> [TEXTO PARA LEER]:
Para las «izquierdas» liberales no se podía obtener la renovación social sin romper totalmente con el pasado, armar las masas, entregarle todo el poder al pueblo y rehacer el Estado bajo el imperio de leyes radicales, que limitaran sin contemplaciones el poder público y aseguraran la renovación popular de todos los depositarios.
Para las «derechas» monárquicas ese programa conduciría fatalmente a la demagogia, y no veían otro remedio que la conservación intransigente del absolutismo y la represión por la fuerza de toda innovación.
Una experiencia, llena de dolor y de sangre, se encargó de reducir ambos extremos. Dolor y sangre en las revoluciones temerarias, que casi siempre terminaron por una regresión al pasado y la pérdida de todos los sacrificios. Dolor y sangre también, aunque disimulados, en los regímenes absolutistas puesto que no era posible ya arrebatarle a los pueblos el ideal de mejoramiento y de propia dignificación con que se habían familiarizado.
Y en ambos casos una misma inseguridad, igual forcejeo lleno de odios; anarquía manifiesta en las revoluciones, y anarquía latente, aunque no menos angustiosa, bajo el despotismo.
Por esa vía el espíritu europeo alcanzó en el siglo XIX una de sus más hermosas conquistas espirituales: la tolerancia política.

> [REGISTROS DE DATOS]:
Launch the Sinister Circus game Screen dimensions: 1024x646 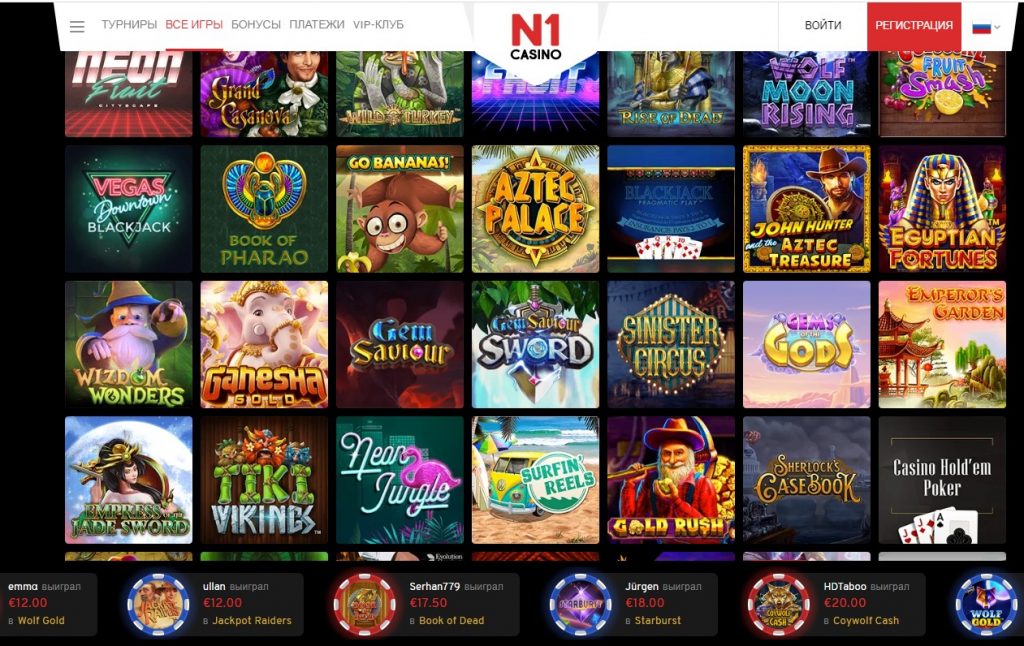coord(671,344)
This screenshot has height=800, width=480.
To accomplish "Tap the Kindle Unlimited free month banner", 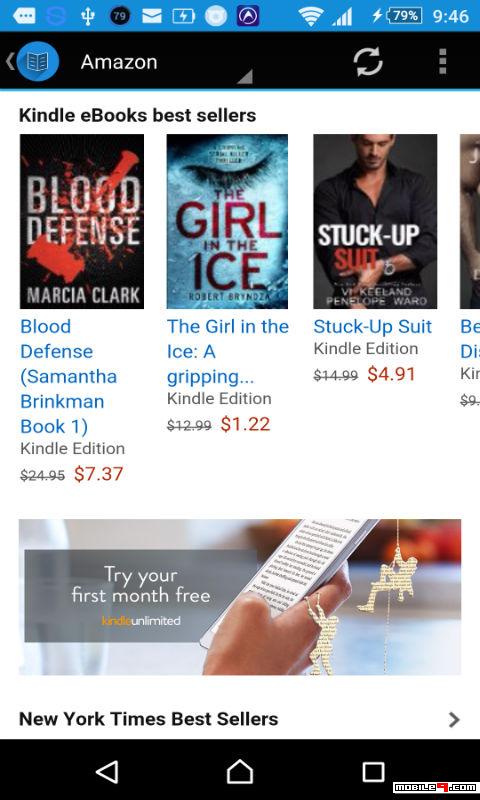I will click(240, 597).
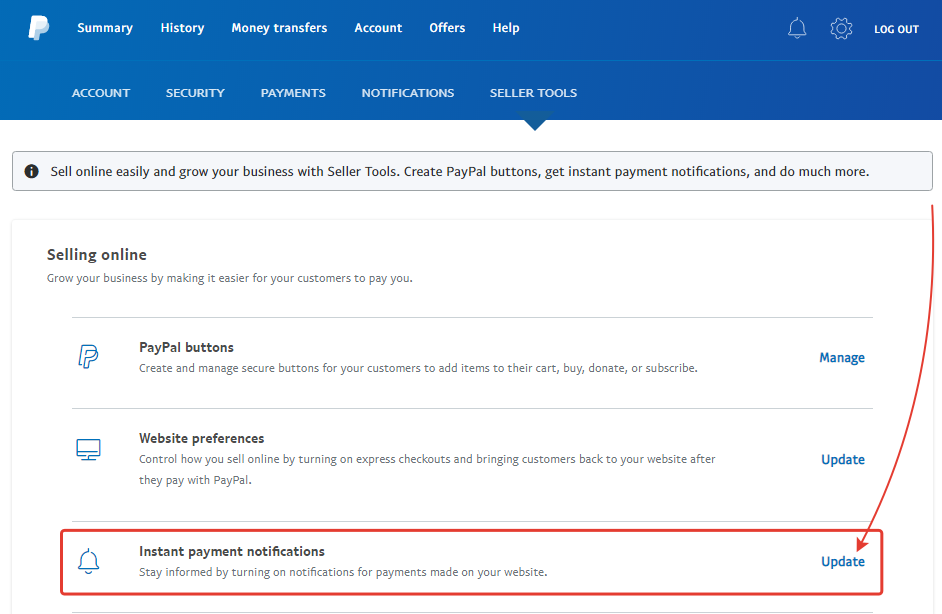Click the LOG OUT button
Image resolution: width=942 pixels, height=614 pixels.
[896, 29]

> [PROBLEMA PLANTEADO]:
Por favor, extrae completo el texto sobre la tolerancia política, sin cambiar ni una palabra.

> [SOLUCIÓN]:
Para las «izquierdas» liberales no se podía obtener la renovación social sin romper totalmente con el pasado, armar las masas, entregarle todo el poder al pueblo y rehacer el Estado bajo el imperio de leyes radicales, que limitaran sin contemplaciones el poder público y aseguraran la renovación popular de todos los depositarios.
Para las «derechas» monárquicas ese programa conduciría fatalmente a la demagogia, y no veían otro remedio que la conservación intransigente del absolutismo y la represión por la fuerza de toda innovación.
Una experiencia, llena de dolor y de sangre, se encargó de reducir ambos extremos. Dolor y sangre en las revoluciones temerarias, que casi siempre terminaron por una regresión al pasado y la pérdida de todos los sacrificios. Dolor y sangre también, aunque disimulados, en los regímenes absolutistas puesto que no era posible ya arrebatarle a los pueblos el ideal de mejoramiento y de propia dignificación con que se habían familiarizado.
Y en ambos casos una misma inseguridad, igual forcejeo lleno de odios; anarquía manifiesta en las revoluciones, y anarquía latente, aunque no menos angustiosa, bajo el despotismo.
Por esa vía el espíritu europeo alcanzó en el siglo XIX una de sus más hermosas conquistas espirituales: la tolerancia política.